EXERCISE TEXT =>
=====

Pentagon officials also claim they were being fired on from the Al Jazeera and Abu Dhabi TV offices as well – charges that the journalists adamantly deny.  US forces also shelled an Al Jazeera office in Basra on April 2nd and shot at a clearly marked Al Jazeera vehicle on April 7th.  

The end result of these attacks is that most journalists not “embedded” with the US military were basically pinned down under fire and unable to easily or safely move about Baghdad when the “fall of Baghdad” images of a toppling Saddam were recorded by embedded journalists.  Hence, the US military public relations forces had near absolute control of the images being produced.

Riding Saddam’s Head

The powerful images of the Saddam statue’s bronze head being dragged through the streets of Baghdad also bore signs of being choreographed, albeit poorly.  By freezing the frame of the televised image, one can see that a third of the supposed celebrants being photographed were themselves photojournalists.  The image, however, still served its purpose.

In the American press nobody questioned the fact that the footage shot by embedded journalists of the initial images of Iraqis cheering on their American “liberators” was looped, with the same few seconds running over and over again.  Once these images entered our visual lexicon, reality followed suit – and we suddenly were awash in images of Shock and Awe survivors suddenly celebrating their liberation.  But these images dangled severed from history and without context.  Pundits compared them to World War II era shots of French citizens cheering on their American liberators – but absent from this dialog was any reference to near identical images of citizens cheering on their supposed German “liberators” as the Nazis brutally marched across Europe.

=====

EXCERPTED DATA =>

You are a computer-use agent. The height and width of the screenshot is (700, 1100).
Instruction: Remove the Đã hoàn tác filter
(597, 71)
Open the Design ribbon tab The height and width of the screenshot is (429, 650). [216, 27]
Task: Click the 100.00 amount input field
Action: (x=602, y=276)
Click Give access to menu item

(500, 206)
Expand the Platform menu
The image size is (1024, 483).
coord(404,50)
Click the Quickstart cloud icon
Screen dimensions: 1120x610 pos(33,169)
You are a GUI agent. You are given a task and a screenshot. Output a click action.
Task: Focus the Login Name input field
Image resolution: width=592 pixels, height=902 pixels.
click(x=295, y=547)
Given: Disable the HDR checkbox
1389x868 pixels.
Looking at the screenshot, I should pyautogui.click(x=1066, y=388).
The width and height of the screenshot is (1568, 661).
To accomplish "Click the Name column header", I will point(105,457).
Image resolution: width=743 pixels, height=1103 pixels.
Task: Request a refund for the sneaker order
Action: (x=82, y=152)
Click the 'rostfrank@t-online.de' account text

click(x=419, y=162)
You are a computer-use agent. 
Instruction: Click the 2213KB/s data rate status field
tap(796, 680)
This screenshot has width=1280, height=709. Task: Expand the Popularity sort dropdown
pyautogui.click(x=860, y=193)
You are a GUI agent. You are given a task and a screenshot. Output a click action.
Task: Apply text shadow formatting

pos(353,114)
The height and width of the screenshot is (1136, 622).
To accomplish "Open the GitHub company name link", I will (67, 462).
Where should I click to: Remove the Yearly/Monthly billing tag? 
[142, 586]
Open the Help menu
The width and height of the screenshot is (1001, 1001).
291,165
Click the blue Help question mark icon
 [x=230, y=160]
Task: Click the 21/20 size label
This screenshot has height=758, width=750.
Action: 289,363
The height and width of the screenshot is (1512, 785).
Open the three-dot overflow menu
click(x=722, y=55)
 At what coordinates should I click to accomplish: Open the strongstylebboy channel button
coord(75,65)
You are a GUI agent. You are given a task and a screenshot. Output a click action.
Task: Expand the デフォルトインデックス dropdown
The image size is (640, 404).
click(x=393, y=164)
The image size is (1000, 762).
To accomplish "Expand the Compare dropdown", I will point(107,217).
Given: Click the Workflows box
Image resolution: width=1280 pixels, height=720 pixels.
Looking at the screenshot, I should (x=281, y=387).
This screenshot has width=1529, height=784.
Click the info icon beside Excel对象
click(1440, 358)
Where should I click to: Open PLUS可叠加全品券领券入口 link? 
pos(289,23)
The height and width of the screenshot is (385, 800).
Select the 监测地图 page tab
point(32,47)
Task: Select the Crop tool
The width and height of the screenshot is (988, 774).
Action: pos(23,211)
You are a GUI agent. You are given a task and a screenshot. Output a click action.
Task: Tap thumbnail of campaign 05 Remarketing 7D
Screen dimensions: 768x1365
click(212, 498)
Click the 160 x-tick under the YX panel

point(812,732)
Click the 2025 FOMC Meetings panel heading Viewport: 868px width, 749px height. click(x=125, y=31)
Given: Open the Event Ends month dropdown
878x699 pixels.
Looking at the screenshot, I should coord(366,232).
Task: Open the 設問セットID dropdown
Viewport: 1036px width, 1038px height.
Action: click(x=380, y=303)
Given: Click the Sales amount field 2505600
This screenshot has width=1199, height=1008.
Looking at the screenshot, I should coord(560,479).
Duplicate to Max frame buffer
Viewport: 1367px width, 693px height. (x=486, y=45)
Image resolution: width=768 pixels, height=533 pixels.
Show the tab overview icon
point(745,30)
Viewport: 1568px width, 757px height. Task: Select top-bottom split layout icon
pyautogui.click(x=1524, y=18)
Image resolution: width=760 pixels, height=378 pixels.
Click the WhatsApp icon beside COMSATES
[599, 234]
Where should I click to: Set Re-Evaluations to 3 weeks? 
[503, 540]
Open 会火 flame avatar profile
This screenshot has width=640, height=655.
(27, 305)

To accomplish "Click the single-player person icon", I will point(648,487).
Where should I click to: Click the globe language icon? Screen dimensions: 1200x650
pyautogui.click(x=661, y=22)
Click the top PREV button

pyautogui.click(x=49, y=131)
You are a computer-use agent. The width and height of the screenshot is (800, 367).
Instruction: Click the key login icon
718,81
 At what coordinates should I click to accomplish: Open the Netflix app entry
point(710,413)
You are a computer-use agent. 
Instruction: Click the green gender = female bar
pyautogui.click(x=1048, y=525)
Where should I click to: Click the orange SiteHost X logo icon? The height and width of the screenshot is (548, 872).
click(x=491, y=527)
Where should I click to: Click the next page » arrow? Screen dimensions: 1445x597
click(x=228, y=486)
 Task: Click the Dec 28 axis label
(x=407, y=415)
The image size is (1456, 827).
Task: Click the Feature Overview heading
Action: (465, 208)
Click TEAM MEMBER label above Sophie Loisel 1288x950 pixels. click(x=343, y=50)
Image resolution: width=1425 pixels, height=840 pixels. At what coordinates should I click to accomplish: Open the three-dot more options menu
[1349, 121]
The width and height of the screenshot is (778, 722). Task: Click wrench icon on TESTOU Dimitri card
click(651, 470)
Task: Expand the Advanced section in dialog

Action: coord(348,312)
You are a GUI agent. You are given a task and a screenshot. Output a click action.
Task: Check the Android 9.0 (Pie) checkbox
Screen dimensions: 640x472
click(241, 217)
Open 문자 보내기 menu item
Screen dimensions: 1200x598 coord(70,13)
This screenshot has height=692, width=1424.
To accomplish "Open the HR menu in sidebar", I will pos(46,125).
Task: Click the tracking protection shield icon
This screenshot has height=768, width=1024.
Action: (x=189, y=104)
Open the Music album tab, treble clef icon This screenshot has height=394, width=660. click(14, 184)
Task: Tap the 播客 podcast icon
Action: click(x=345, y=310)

=====

GOAL OF THE EXERCISE =>
In the text about war images from Baghdad, on what date did US forces shell an Al Jazeera office in Basra?

ANSWER BELOW =>
April 2nd.